Il movimento è nato nella capitale tedesca nel novembre 2015. In meno di quattro settimane i suoi promotori hanno raccolto più di 105.000 firme per migliorare le condizioni di circolazione dei ciclisti. Convalidata e accettata dal parlamento di Berlino, l’iniziativa è poi entrata in trattativa con i funzionari comunali, culminata nel giugno 2018 con l’adozione di una legge dedicata. Un approccio eretto al rango di “standard” e che è stato ripreso a Bamberg (Baviera) prima di diffondere il petrolio in tutto il paese.

Da locale a nazionale

Valutare le proposte, negoziare con le autorità, monitorare l’attuazione delle misure adottate: tutto ciò illustra la complessità di tale processo e la necessità di acquisire le competenze adeguate. Mentre l’associazione Changing Cities mette in rete iniziative e diffonde la conoscenza, ci sono ancora molti ostacoli.

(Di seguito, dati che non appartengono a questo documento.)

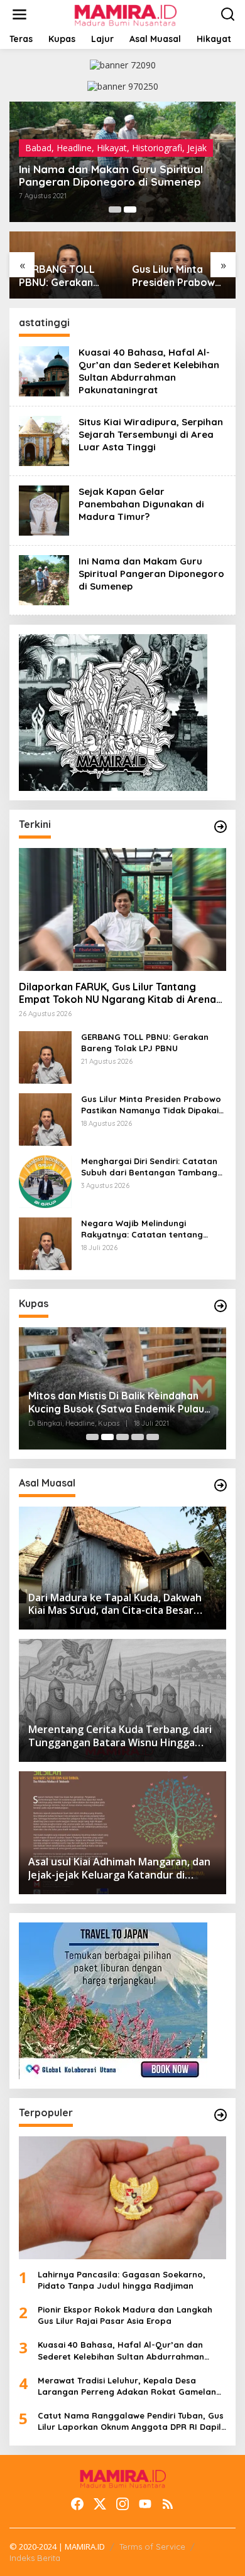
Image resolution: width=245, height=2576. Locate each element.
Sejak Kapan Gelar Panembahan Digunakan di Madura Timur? (141, 503)
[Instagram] (122, 2504)
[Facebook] (77, 2504)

Riuscendo ancora a raggiungere il maggior numero possibile di persone e non solo i ciclisti più esigenti e sfidando le città con obiettivi ambiziosi, il movimento Radentscheid ha scosso la scena del ciclismo professionistico.

Ora unite, le iniziative del movimento Radentscheid vogliono essere ascoltate a livello nazionale. In assenza di un meccanismo di democrazia diretta a livello federale, hanno scelto di influenzare le elezioni del Bundestag del prossimo settembre. Raggruppati in un’alleanza, il ” Bundesrad “ , hanno redatto le loro richieste e stanno analizzando le proposte dei principali partiti politici. Tutti tranne l’AfD. Perché anche in bicicletta l’estrema destra non è benvenuta.